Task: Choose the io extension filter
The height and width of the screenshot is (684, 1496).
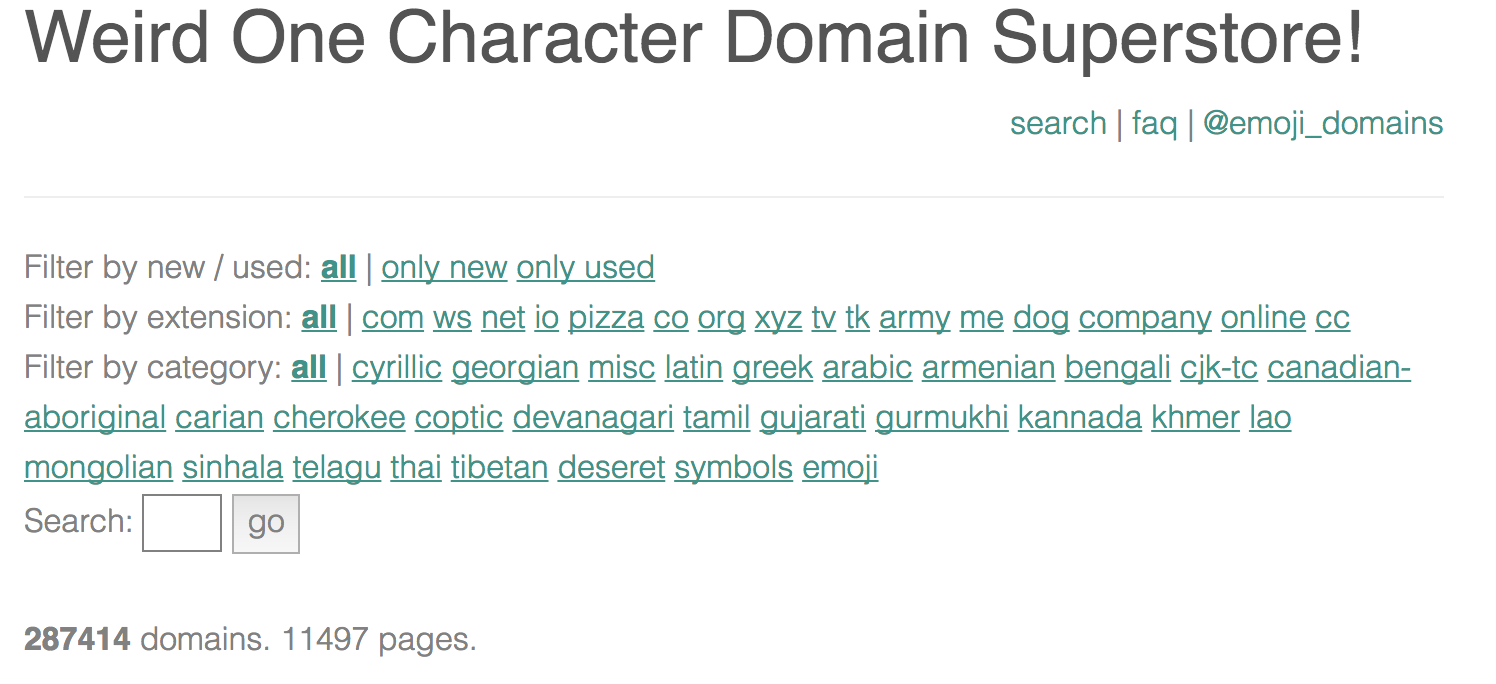Action: (x=546, y=317)
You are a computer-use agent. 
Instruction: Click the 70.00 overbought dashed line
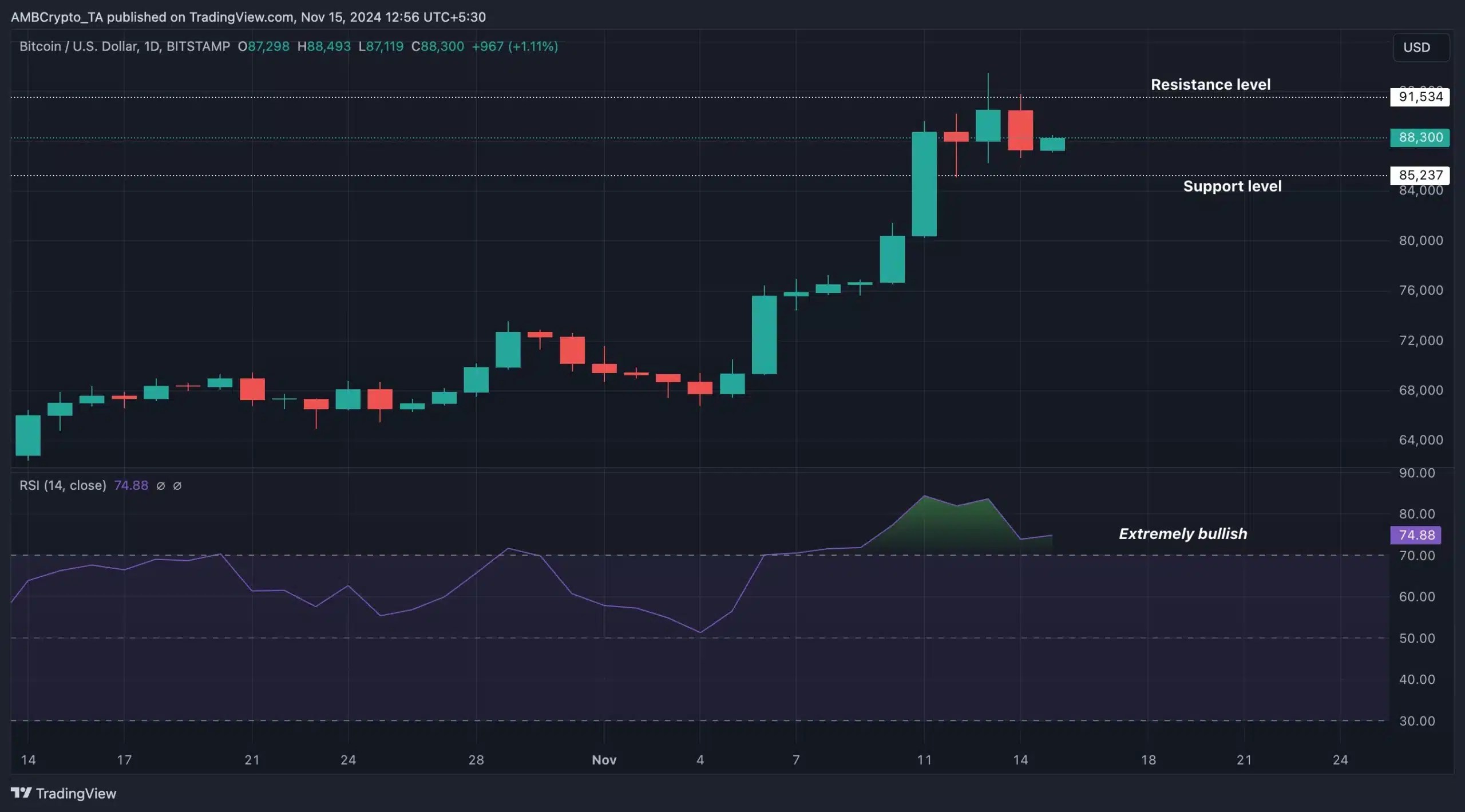coord(687,554)
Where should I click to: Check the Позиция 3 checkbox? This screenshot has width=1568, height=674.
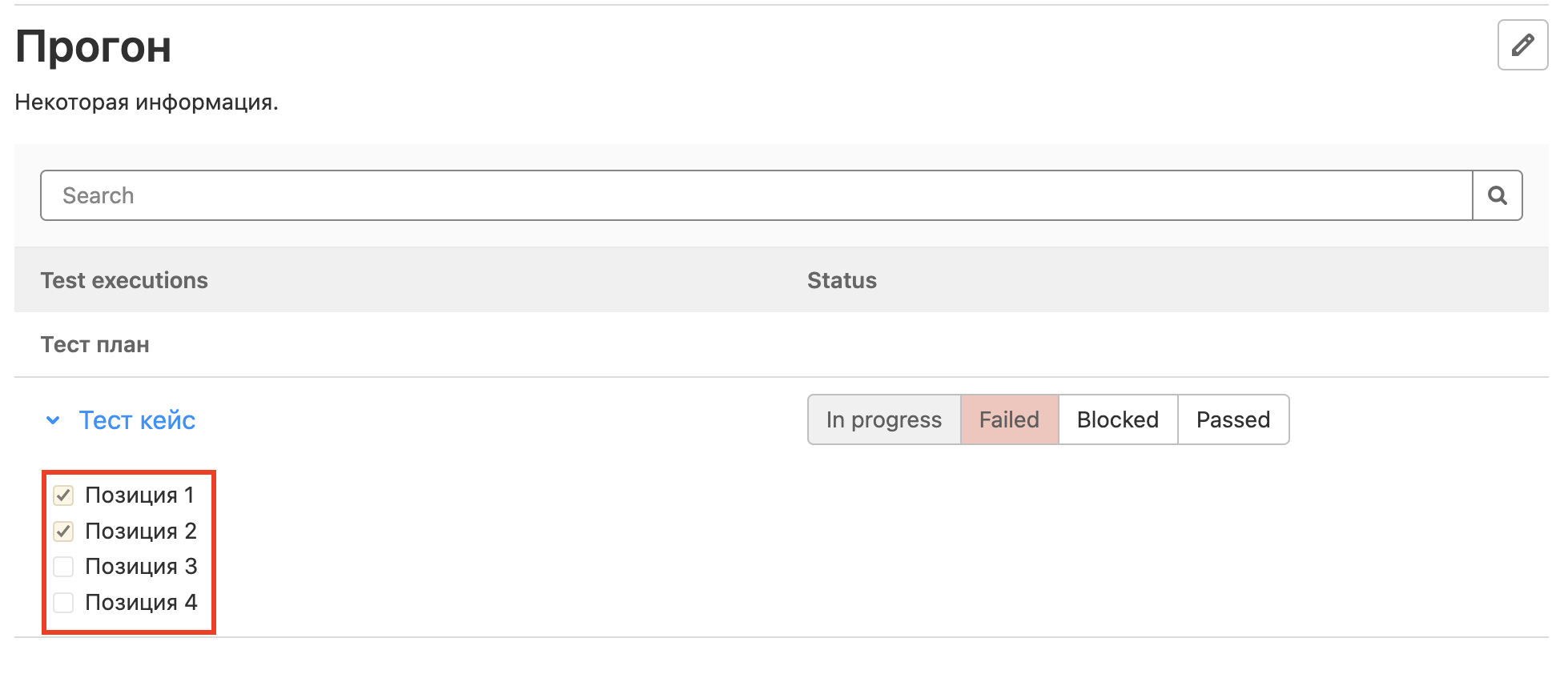coord(63,567)
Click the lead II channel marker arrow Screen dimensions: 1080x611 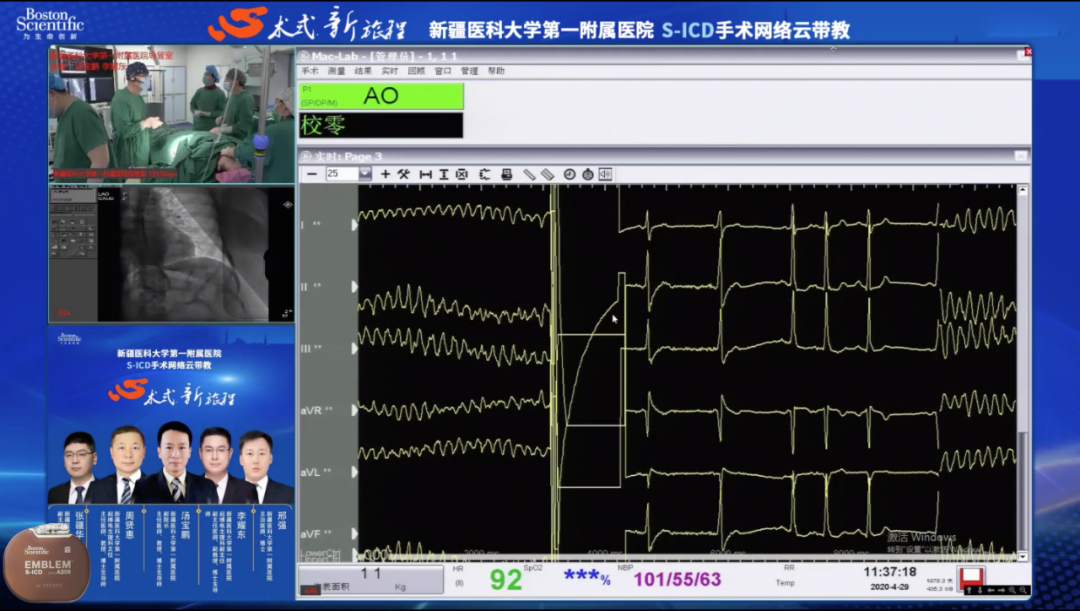click(354, 286)
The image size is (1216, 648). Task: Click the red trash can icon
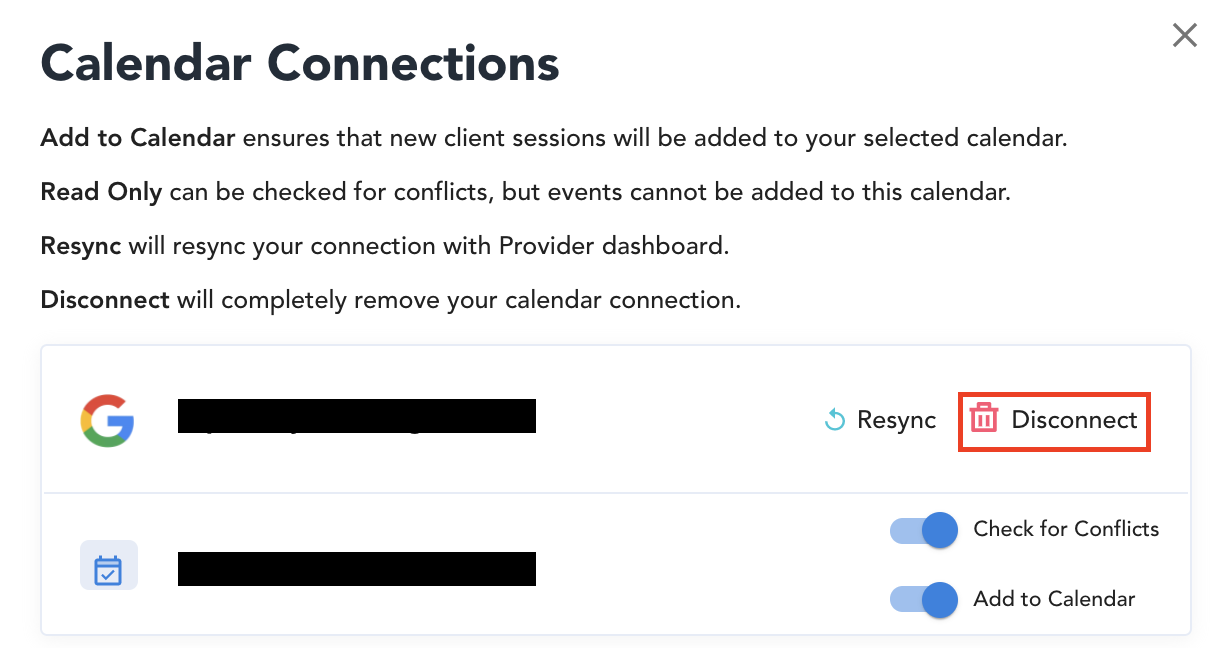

● ● ● ● ● ● ●

WORK INSTRUCTIONS> Rewrite the items from the beginning through the line containing "coord(63,567)", replacing "overbought" with "oversold" and leaving everything else unchanged. Leave the pictures out.

ANSWER BELOW>
Task: Choose the io extension filter
The height and width of the screenshot is (684, 1496).
Action: (x=546, y=317)
You are a computer-use agent. 
Instruction: Click the 70.00 oversold dashed line
coord(687,554)
Where should I click to: Check the Позиция 3 checkbox? This screenshot has width=1568, height=674.
coord(63,567)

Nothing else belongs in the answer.